> _Task prompt_: Reproduce nothing but the closing run of lines: the line with "<< Go back to home page >> (282, 967)" and each line that follows it to the end of the data.

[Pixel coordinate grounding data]
● ● ● ● ●

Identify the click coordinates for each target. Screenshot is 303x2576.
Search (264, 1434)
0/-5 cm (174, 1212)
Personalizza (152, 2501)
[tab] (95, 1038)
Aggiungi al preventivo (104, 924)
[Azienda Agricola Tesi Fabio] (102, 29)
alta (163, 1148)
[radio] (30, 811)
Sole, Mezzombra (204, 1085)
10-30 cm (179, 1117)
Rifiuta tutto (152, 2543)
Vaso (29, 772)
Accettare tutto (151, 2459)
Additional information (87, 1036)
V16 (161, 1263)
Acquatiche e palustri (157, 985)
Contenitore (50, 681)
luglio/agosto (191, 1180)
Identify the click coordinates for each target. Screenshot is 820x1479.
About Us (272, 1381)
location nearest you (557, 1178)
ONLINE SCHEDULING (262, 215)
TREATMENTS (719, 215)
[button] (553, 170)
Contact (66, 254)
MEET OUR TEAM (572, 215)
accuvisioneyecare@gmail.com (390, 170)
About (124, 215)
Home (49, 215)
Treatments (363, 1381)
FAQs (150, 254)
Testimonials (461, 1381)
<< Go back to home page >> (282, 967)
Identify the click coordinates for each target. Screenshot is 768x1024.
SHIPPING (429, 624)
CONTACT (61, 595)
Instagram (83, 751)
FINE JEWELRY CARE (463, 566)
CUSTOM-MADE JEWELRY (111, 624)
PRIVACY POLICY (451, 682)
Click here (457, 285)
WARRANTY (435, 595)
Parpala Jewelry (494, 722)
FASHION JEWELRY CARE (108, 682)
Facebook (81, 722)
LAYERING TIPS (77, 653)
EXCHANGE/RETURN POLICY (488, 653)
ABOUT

● ● ● ● ●

> _Solution to the exercise_:
<< Go back to home page >> (282, 967)
Identify the click coordinates for each target. Screenshot is 768x1024.
SHIPPING (429, 624)
CONTACT (61, 595)
Instagram (83, 751)
FINE JEWELRY CARE (463, 566)
CUSTOM-MADE JEWELRY (111, 624)
PRIVACY POLICY (451, 682)
Click here (457, 285)
WARRANTY (435, 595)
Parpala Jewelry (494, 722)
FASHION JEWELRY CARE (108, 682)
Facebook (81, 722)
LAYERING TIPS (77, 653)
EXCHANGE/RETURN POLICY (488, 653)
ABOUT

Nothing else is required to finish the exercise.